---------- TEXTO DADO

De ahí la gran importancia de la esperanza cuando el ser humano transita situaciones en las que su cuerpo sufre, experimenta dolor, necesidad, impotencia, fragilidad… Estamos dotados de la capacidad de esperar, y esta capacidad se siente afectada por nuestra corporeidad y por nuestras circunstancias, pero nuestra razón y nuestra capacidad de decisión, en tanto seres libres y conscientes, nos permiten sobreponernos a cada situación y elegir cómo queremos vivirla.
03 | 02 La esperanza como virtud: un reto en el que hemos de elegir participar
La esperanza natural es, como hemos visto, una fuerza motriz que impulsa a las personas a actuar y a enfrentar los desafíos de la vida con optimismo y determinación. Una disposición innata que se muestra como un modo de estar en el mundo proyectados hacia el futuro. Por esta razón, cuando se cultiva y se refina la esperanza natural se convierte en un hábito de la segunda naturaleza (una virtud, una disposición adquirida que perfecciona nuestra espera en una dirección, la hace más fácil, más perfecta, más espontánea pero también más estable). El paso de la esperanza natural a la esperanza como hábito operativo bueno se da a través de un proceso de maduración personal que atraviesa por la reflexión sobre las propias experiencias y expectativas, desarrollando una mayor comprensión de ellas, así como de nuestros deseos y aspiraciones. Esta esperanza se cultiva a través de la práctica constante y la perseverancia en la búsqueda de objetivos y metas, incluso frente a situaciones difíciles. Por lo tanto, ya no estamos solo ante una estructura, sino ante una disposición adquirida y estable del carácter que orienta nuestras acciones hacia el bien futuro y que nos emplaza en un nivel ético-existencial pues implica la responsabilidad, el compromiso y la fidelidad con nuestras metas de futuro.

--------------------
---------- REGISTROS

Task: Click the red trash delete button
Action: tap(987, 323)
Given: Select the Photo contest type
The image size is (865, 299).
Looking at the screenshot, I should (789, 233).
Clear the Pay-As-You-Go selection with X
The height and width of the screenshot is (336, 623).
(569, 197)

--------------------

TAREAS PENDIENTES
#1 ¿Cómo define el texto sobre la esperanza a la esperanza natural?
#2 Transcribe del texto sobre la esperanza el tramo que se abre con las palabras que contienen "De ahí la gran" y se cierra con "cómo queremos vivirla.".
#3 Indica si cada afirmación concuerda con el texto sobre la esperanza: (a) la esperanza natural es una disposición innata; (b) la esperanza como virtud vuelve la espera menos estable; (c) nuestra corporeidad no afecta la capacidad de esperar.
Los registros no tienen relación con el texto.

TAREAS RESUELTAS
#1 Como una fuerza motriz que impulsa a las personas a actuar y a enfrentar los desafíos de la vida con optimismo y determinación.

#2
De ahí la gran importancia de la esperanza cuando el ser humano transita situaciones en las que su cuerpo sufre, experimenta dolor, necesidad, impotencia, fragilidad… Estamos dotados de la capacidad de esperar, y esta capacidad se siente afectada por nuestra corporeidad y por nuestras circunstancias, pero nuestra razón y nuestra capacidad de decisión, en tanto seres libres y conscientes, nos permiten sobreponernos a cada situación y elegir cómo queremos vivirla.

#3
(a) Sí: "Una disposición innata que se muestra como un modo de estar en el mundo proyectados hacia el futuro."
(b) No: "la hace más fácil, más perfecta, más espontánea pero también más estable".
(c) No: "esta capacidad se siente afectada por nuestra corporeidad y por nuestras circunstancias".